Warsaw's streets were filled with protesters on Wednesday as thousands gathered to push back against the European Union's climate agenda. The march, organized by the Solidarność trade union, moved through the heart of the Polish capital with one clear demand — a national referendum on whether Poland should continue to follow the EU's climate obligations. It was a loud, visible show of discontent, and it drew significant backing from conservative and far-right opposition lawmakers who have long been critical of Brussels-driven environmental policy.
1 hour Ago By Kamil Wrona
The Referendum Push and Why It May Go Nowhere
The protest came roughly two weeks after right-wing President Karol Nawrocki formally submitted a motion to the Senate requesting the referendum. On paper, it sounds straightforward. In practice, the idea faces a steep uphill battle.

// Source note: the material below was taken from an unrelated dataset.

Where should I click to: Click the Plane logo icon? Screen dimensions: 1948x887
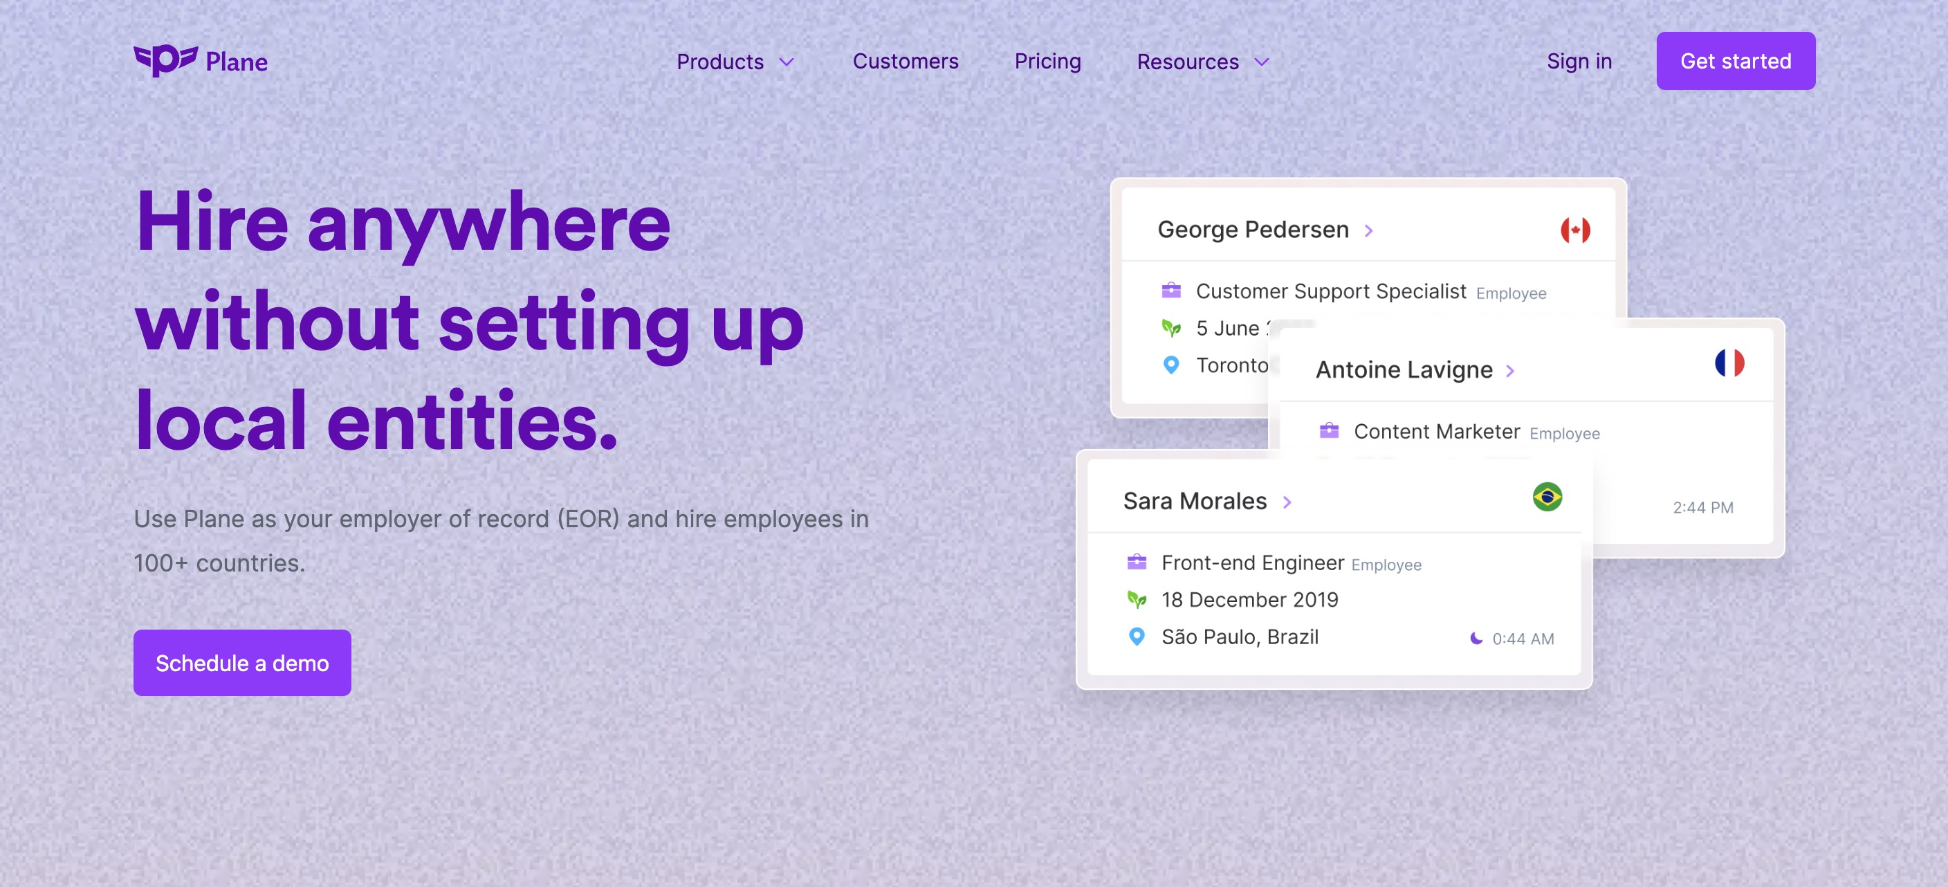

For the referendum to happen, the Senate must pass it with an absolute majority, with at least half of all senators present. The chamber is currently controlled by pro-European parties, and most observers expect them to shoot it down. Officials from the centrist governing coalition — which sits firmly in the opposing camp from Nawrocki — made their position clear during Senate proceedings, with a senior representative calling the proposal fundamentally flawed from the start.
There's also a deeper legal problem. Analysts and government figures have pointed out that, as an EU member state, Poland simply cannot walk away from the bloc's climate policies on its own. Doing so would put the country in direct violation of EU law — making the referendum, even if passed, largely symbolic at best. Nawrocki's chief of staff, Paweł Szefernaker, pushed back on that view Wednesday, urging senators to approve the motion and framing it as a matter of public sovereignty.
Solidarność's Shifting Identity
What adds an interesting layer to this story is who is leading the charge. Solidarność is no ordinary trade union. It played a defining role in dismantling communist rule in Poland back in 1989 — a historic chapter closely associated with its iconic leader, Lech Wałęsa. But the organization has shifted considerably since those transformative years of the 1980s and 90s. Today, it operates in close alignment with right-wing and nationalist political forces, a direction that marks a sharp departure from its earlier legacy. That evolution says a lot about how Poland's political landscape has changed — and how climate policy has become the latest fault line in that ongoing transformation.